Tienes que sonreir payasito…

El ídolo de la juventud, Enrique Guzmán, regaló, a nuestros padres, horas y horas de dicha y baile desenfrenado además de tardes de enamoramiento y entrega bajo el abrigo de sus baladas. Silvia Pinal, legendaria pechuga de la época de oro de nuestro cine nacional, por generaciones hizo vibrar las pantallas gracias a su talento actoral y a su conquetería deliciosa. Alejandara Guzmán…bueno está bien, acepto que Alejandra es un tanto molesta, pero total, mi punto es el mismo: Dejen a Luis Enrique en paz, el sólo hacía lo que todos hubiéramos querido estar haciendo ese viernes por la noche.
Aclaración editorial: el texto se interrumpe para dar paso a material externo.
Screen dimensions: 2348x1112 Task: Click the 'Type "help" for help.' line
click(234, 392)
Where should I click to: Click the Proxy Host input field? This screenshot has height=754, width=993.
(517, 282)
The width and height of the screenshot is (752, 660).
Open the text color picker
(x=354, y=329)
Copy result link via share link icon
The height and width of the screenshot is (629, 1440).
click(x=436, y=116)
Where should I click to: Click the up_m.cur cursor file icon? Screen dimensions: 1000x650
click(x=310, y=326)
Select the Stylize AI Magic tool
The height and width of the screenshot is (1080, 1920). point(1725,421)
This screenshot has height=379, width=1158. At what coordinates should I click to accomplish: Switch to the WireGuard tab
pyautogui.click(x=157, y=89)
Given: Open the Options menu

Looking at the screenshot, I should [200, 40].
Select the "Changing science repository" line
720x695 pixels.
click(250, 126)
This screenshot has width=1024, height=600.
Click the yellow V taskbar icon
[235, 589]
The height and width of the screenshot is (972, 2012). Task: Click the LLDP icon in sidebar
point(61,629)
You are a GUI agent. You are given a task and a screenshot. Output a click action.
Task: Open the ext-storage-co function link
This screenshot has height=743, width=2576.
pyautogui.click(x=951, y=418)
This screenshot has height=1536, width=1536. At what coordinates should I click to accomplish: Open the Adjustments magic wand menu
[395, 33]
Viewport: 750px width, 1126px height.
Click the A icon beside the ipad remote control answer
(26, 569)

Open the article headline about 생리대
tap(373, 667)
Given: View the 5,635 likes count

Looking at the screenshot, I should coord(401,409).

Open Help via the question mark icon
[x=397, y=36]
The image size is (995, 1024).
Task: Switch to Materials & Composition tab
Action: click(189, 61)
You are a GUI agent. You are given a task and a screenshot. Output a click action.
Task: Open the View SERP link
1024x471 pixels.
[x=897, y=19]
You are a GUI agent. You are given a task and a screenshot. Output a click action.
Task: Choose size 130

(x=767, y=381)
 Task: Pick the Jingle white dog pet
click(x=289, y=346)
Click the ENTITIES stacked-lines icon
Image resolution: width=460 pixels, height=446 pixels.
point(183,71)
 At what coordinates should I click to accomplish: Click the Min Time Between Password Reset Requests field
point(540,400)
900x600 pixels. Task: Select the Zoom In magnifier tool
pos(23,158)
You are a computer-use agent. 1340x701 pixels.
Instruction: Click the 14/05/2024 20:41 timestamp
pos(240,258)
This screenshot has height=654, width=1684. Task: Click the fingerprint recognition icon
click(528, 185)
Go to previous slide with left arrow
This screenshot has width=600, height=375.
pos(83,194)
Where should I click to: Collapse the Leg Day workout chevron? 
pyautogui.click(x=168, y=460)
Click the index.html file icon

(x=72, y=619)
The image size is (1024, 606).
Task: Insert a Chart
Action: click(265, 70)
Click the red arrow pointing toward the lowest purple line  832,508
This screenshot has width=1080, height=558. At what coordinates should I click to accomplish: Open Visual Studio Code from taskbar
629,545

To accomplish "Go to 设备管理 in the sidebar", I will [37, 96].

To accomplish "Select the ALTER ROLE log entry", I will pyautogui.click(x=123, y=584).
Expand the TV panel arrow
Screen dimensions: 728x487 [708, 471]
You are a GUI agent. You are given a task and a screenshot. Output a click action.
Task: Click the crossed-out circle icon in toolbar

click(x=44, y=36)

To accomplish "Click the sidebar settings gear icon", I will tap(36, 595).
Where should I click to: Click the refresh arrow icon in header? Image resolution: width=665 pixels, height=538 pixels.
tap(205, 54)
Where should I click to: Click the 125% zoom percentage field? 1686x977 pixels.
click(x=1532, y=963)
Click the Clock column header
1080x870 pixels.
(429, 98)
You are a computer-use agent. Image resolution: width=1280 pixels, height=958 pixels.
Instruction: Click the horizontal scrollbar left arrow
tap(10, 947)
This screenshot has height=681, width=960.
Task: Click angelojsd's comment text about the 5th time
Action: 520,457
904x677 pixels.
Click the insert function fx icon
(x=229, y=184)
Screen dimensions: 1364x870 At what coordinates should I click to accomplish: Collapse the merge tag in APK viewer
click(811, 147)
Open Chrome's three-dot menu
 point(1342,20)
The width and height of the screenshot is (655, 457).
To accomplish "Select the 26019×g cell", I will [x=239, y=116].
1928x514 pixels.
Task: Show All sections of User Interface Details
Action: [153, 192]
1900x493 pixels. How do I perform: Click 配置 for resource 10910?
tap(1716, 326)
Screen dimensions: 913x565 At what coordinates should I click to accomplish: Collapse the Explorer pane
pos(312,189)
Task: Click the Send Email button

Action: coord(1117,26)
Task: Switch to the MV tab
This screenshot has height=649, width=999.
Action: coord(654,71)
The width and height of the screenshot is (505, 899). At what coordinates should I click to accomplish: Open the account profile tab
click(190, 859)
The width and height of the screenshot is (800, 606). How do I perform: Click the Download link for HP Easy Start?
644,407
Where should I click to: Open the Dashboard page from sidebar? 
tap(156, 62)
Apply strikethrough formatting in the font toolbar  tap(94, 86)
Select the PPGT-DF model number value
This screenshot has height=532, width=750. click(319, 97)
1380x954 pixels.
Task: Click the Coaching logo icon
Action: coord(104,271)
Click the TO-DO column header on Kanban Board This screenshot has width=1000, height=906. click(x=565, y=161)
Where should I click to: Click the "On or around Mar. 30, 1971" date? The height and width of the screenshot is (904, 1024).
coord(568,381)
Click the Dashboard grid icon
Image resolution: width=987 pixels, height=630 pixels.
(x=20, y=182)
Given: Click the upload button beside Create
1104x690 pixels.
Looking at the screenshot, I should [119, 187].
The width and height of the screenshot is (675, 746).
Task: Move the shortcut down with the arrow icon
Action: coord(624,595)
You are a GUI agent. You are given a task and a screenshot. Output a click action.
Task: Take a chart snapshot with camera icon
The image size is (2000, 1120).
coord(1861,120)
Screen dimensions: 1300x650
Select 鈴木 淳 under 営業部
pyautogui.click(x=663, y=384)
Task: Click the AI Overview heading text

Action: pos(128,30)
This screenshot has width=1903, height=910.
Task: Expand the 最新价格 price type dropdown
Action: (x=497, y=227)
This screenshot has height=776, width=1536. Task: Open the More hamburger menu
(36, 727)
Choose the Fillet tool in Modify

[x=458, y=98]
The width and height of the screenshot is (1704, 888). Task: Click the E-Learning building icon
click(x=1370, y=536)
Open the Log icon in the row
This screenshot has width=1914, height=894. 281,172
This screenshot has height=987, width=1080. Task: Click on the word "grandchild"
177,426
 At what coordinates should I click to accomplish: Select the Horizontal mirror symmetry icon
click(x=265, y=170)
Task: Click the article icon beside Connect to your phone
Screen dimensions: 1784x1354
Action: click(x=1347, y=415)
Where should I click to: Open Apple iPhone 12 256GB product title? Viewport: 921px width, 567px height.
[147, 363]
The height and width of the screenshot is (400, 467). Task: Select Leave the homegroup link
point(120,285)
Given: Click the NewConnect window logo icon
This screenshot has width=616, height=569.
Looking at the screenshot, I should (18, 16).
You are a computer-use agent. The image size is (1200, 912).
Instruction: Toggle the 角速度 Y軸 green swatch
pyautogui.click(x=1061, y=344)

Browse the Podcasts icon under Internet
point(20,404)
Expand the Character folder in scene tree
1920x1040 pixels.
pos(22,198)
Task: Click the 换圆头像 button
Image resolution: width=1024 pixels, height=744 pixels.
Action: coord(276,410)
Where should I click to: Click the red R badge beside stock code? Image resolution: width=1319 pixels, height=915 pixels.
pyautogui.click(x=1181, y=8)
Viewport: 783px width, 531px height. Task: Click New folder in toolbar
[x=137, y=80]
Nalguitas, sustancias varias y polvo que maquilla el rostro del ánimo como para aventar arriba, pinchando a sus drogadas anchas y amortiguado por un extenso e inteligente surtido de tragos y cervezas heladas.
¡Puta madre!. ¿No puede un hombre ser feliz y ya?, ¿nada más?. ¿En qué se convierten la ley y los medios de iformación cuando su enemigo es la alegría de un ser humano?. Hermanos míos, los establecimientos nos tracionan, así como la tecnología nos ha estado engañando.